In a review of Tolkien's "Lord of the Rings":


The value of myth is that it takes all the things we know and restores to them the rich significance which has been hidden by ‘the veil of familiarity’… If you are tired of the real landscape, look at it in a mirror. By putting bread, gold, horse, apple, or the very roads into a myth, we do not retreat from reality: we rediscover it. As long as the story lingers in our mind, the real things are more themselves. This book (Tolkein’s) applies the treatment not only to bread or apple but to good and evil, to our endless perils, our anguish, and our joys. By dipping them in myth we see them more clearly.



from a letter of October 18, 1931
Now what Dyson and Tolkien showed me was this: that if I met the idea of sacrifice in a Pagan story I didn't mind it at all: again, that if I met the idea of a god sacrificing himself to himself . . . I like it very much and was mysteriously moved by it: again, that the idea of the dying and reviving god (Balder, Adonis, Bacchus) similarly moved me provided I met it anywhere except in the Gospels. The reason was that in Pagan stories I was prepared to feel the myth as profound and suggestive of meanings beyond my grasp even tho' I could not say in cold prose 'what it meant'.

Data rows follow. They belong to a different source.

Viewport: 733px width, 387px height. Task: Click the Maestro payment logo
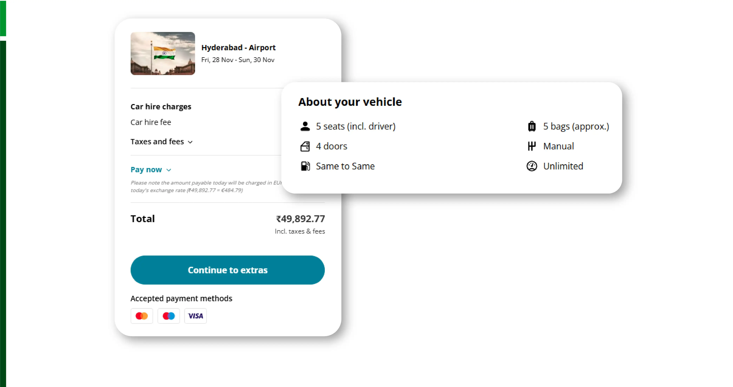[x=168, y=316]
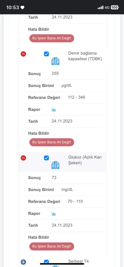Tap the battery 100 indicator
The width and height of the screenshot is (124, 267).
[115, 8]
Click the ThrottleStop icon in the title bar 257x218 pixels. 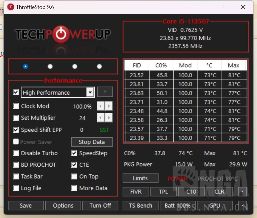click(x=11, y=7)
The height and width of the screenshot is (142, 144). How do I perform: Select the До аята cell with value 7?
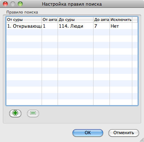point(102,26)
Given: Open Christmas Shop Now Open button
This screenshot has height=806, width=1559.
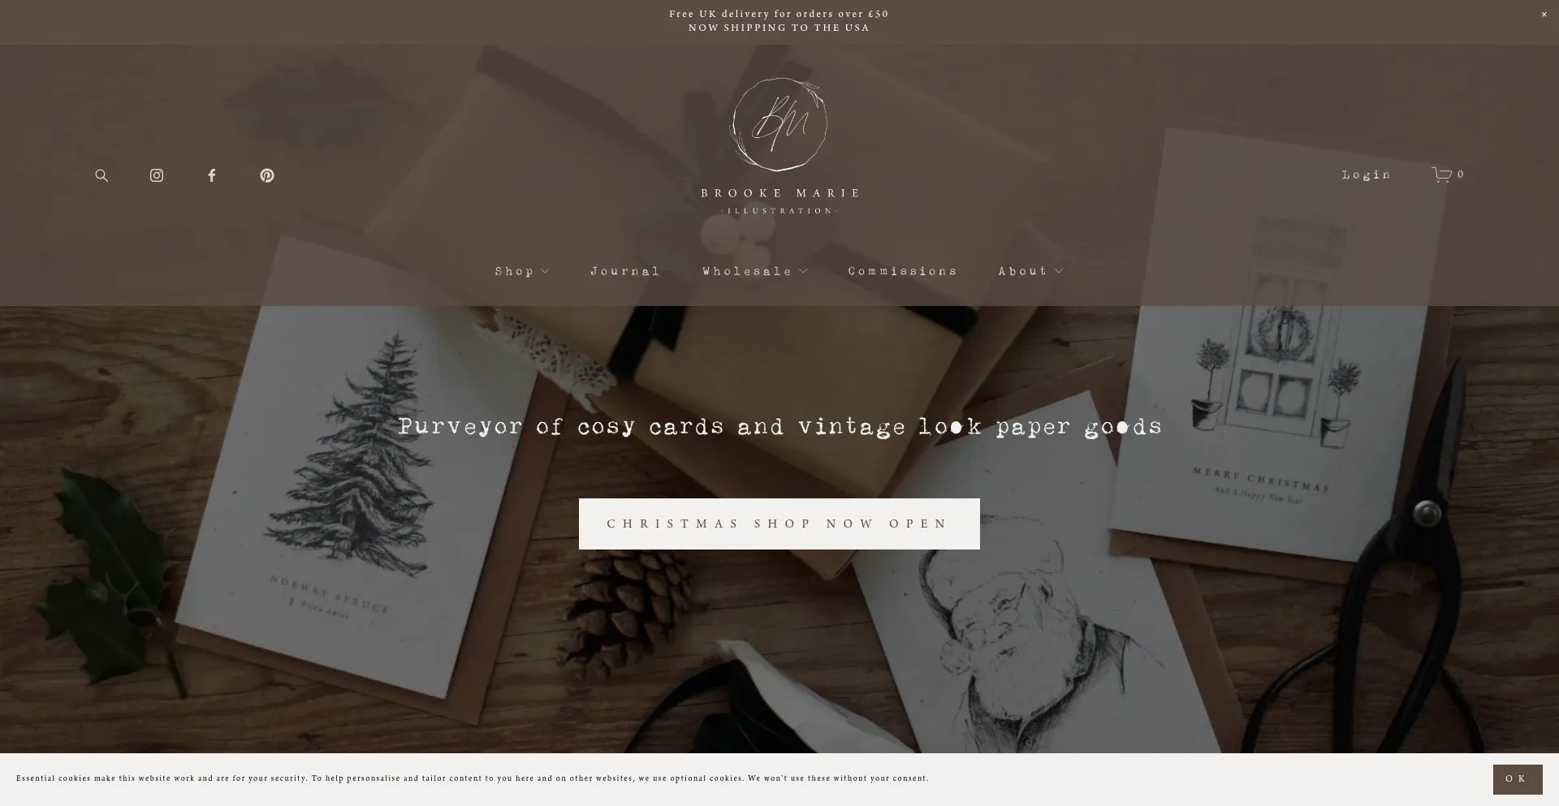Looking at the screenshot, I should point(780,524).
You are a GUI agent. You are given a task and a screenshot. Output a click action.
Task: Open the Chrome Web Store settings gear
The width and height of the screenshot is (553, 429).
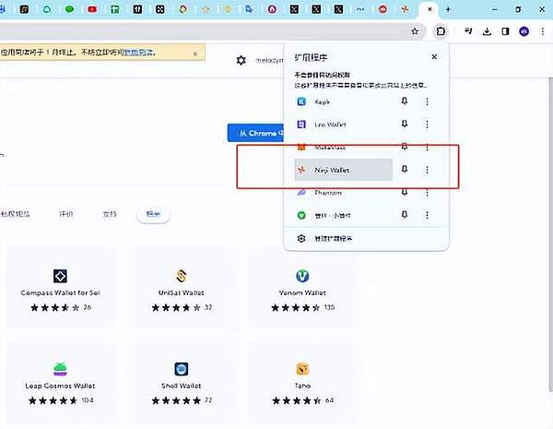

Now the story of Christ is simply a true myth: a myth working on us in the same way as the others, but with this tremendous difference that it really happened: and one must be content to accept it in the same way, remembering that it is God's myth where the others are men's myth: i.e. the Pagan stories are God expressing Himself through the minds of poets, using such images as He found there, while Christianity is God expressing Himself through what we call 'real things'. Therefore it is true, not in the sense of being a 'description' of God (that no finite mind could take in) but in the sense of being the way in which God chooses to (or can) appear to our faculties. The 'doctrines' we get out of the true myths are of course less true: they are translations into our concepts and ideas of the wh. God has already expressed in a language more adequate, namely the actual incarnation, crucifixion, and resurrection. Does this amount to a belief in Christianity? At any rate I am now certain (a) That this Christian story is to be approached, in a sense, as I approach the other myths. (b) That it is the most important and full of meaning. I am also nearly certain that it really happened.



from Miracles (1947)

From a footnote to Chapter 15: "My present view--which is tentative and liable to any amount of correction--would be that just as, on the factual side, a long preparation culminates in God's becoming incarnate as Man so, on the documentary side, the truth first appears in mythical form and then by a long process of condensing or focusing finally becomes incarnate as History. This involves the belief that Myth in general is not merely misunderstood history . . . nor diabolical illusion . . . nor priestly lying . . . but, at its best, a real though unfocused gleam of divine truth falling on human imagination. The Hebrews, like other people, had mythology: but as they were the chosen people so their mythology was the chosen mythology--the mythology chosen by God to be the vehicle of the earliest sacred truths, the first step in that process which ends in the New Testament where truth has become completely historical. . . . It should be noted that on this view (a) Just as God, in becoming Man, is 'emptied' of His glory, so the truth, when it comes down from the 'heaven' of myth to the 'earth' of history, undergoes a certain humiliation. Hence the New Testament is, and ought to be, more prosaic, in some ways less splendid, than the Old; just as the Old Testament is and ought to be less rich in many kinds of imaginative beauty than the Pagan mythologies. (b) Just as God is none the less God by being Man, so the Myth remains Myth even when it becomes Fact. The story of Christ demands from us, and repays, not only a religious and historical but also an imaginative response. It is directed to the child, the poet, and the savage in us as well as to the conscience and to the intellect. One of its functions is break down dividing walls.